The gamut range that falls within the visible spectrum of the human eye is called the Spectrum Locus. Like human vision, Adobe RGB uses green 255, red 0, blue 0 to define its most saturated green, but it is in a completely different color space. Ideally, we contain all the colors we can capture and render from our RAW data. The gamut is similar to resolution. Use the most you can, to begin with, then downsize as needed.
NOTE: A wider gamut does not necessarily equal more colors
When you are working with RAW images, always export the image in 16-bit ProPhoto RGB color workspace for your master images. Finished work can always be converted to another workspace gamut quite easily.
RGB working spaces
The sRGB color gamut is the smallest of the big three gamuts. It’s fine for images to be uploaded to the web, and is the most common gamut among displays.

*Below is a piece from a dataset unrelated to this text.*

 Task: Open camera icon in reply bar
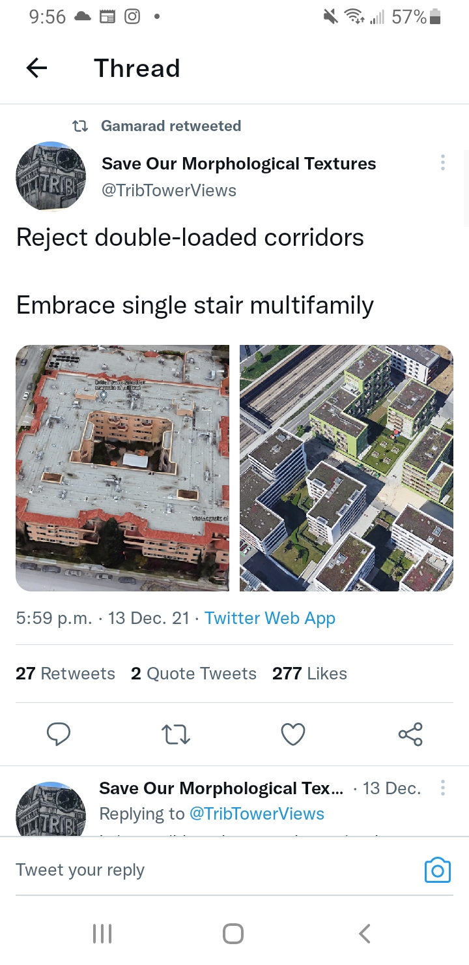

The Adobe RGB is really useful for many output needs but tends to be wider than the gamut of most displays.
The ProPhoto RGB is excellent for use in RAW workflow, but not really appropriate for 8-bit editing. There are so many colors that would not even be possible on your display.
Unlike color working spaces, that have regular, simple shapes, output devices usually have color profiles with irregular shapes, and therefore can print colors outside of the range of the color working space gamut. There are some printers that can print colors that are well outside of the sRGB or Adobe RGB gamut range.
Any colors in your RAW image that fall outside the RGB color gamut will end up being clipped when converting.